Sallie Krawcheck, one of the most successful women to ever work on Wall Street, has a piece upcoming in Harvard Business Review about how institutional banking should be very concerned about returns that aren't sustainable. She points to JPMorgan's recent $2-billion disaster with a trader known as the "London Whale." And then she suggests how such disasters can be averted — by activating the bank's board of directors. Here's a sample, from Krawcheck's preview at HBR Blogs:
Because of the time constraints they face, boards can only focus on a limited number of issues. Corporate governance has to be one of them, and, in banking, regulation falls not far behind. After that, bank boards tend to spend their time on the problem children, the businesses that aren't doing well. These days there's an enormous amount of time being spent on the mortgage businesses, and now at JPMorgan likely countless hours to come to understand what went wrong at the chief investment office.
Yet this focus on problem children ignores that it's the good kids of today who in banking so often turn into the bad kids of tomorrow. The businesses that typically trip up are the ones that appeared to be great businesses, with much better than middle-of-the-road returns. While it's a fight against human nature, bank boards should allocate some of the time they spend on today's problem children to digging in to understand how the businesses with the highest returns on equity are sustaining them in businesses with low barriers to entry.

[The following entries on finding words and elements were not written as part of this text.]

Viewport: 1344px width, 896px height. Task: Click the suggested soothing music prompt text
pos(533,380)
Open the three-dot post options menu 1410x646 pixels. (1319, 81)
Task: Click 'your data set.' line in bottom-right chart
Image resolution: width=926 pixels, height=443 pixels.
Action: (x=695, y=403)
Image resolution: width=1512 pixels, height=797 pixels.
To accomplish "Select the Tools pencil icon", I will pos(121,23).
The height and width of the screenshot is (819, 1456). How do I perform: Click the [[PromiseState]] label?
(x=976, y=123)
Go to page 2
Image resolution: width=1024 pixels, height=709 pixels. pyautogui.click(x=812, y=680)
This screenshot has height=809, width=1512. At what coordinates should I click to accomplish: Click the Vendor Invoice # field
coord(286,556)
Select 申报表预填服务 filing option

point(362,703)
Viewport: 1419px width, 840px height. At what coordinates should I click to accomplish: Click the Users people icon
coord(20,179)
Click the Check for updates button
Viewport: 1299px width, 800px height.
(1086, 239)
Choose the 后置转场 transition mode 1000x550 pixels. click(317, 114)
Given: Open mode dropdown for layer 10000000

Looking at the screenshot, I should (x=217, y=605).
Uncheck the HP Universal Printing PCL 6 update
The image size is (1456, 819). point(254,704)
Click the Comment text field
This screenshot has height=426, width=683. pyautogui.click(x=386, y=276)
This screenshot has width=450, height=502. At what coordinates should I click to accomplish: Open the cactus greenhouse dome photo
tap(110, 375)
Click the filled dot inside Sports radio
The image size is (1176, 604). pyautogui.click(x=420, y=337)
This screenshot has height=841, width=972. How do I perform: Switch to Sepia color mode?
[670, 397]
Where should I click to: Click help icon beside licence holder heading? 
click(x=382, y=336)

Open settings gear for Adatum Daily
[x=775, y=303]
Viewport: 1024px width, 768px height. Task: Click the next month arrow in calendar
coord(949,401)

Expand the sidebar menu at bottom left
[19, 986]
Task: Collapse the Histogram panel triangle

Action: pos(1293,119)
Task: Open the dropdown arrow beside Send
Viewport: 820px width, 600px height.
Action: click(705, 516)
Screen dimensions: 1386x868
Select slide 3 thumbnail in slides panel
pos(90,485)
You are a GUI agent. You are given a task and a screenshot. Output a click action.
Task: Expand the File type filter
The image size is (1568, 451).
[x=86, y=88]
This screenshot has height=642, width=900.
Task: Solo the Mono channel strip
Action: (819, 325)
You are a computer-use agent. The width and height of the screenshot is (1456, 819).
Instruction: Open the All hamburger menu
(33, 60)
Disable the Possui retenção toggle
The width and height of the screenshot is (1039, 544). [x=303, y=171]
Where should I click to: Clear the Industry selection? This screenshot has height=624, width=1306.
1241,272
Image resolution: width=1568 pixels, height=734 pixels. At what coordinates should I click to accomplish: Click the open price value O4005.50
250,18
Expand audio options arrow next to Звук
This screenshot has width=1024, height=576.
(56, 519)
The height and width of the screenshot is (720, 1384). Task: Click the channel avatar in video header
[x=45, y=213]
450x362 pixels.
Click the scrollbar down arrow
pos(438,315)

In these discussions, boards should ask things like, Why are the returns so good? What are we doing that's different? Why are the returns on this better than our competitors'? Why do we think this is sustainable? Spending that time may feel like a luxury given all the have-to-dos that bank boards have. But if you step back in history, it's clear that having done this could have averted any number of debacles.
What's interesting here is that just a few years back, you would never have encountered the concept of sustainability in a discussion of the banking business. It might be implied, in language like "long-term greedy," but what "sustainable" means these days has more to do with responsible business than ensuring enduring profits through devoted service to fee-paying clients.
What Krawcheck is arguing for was rather elegantly pointed out by the poet Robert Frost in 1923:
Nature's first green is gold/ Her hardest hue to hold./ Her early leaf's a flower;/ But only so an hour./ Then leaf subsides to leaf./ So Eden sank to grief,/ So dawn goes down to day./ Nothing gold can stay.
It's refreshing to see sustainability making its way into a discussion of running banks better. And it's equally exciting to see Krawcheck writing her thoughts down, after leaving banking last year (she was chucked out of Bank of America). Not everyone is happy with her new incarnation, especially David Weidner at MarketWatch, who labels her an "opportunist."
Maybe. She's been busy on the Twitter, and one could certainly interpret her thoughts about risk, banks and boards as coming from someone who should have been practicing what she now preaches more aggressively when she was actually running banking operations.
But she's worth following as she undertakes a re-invention.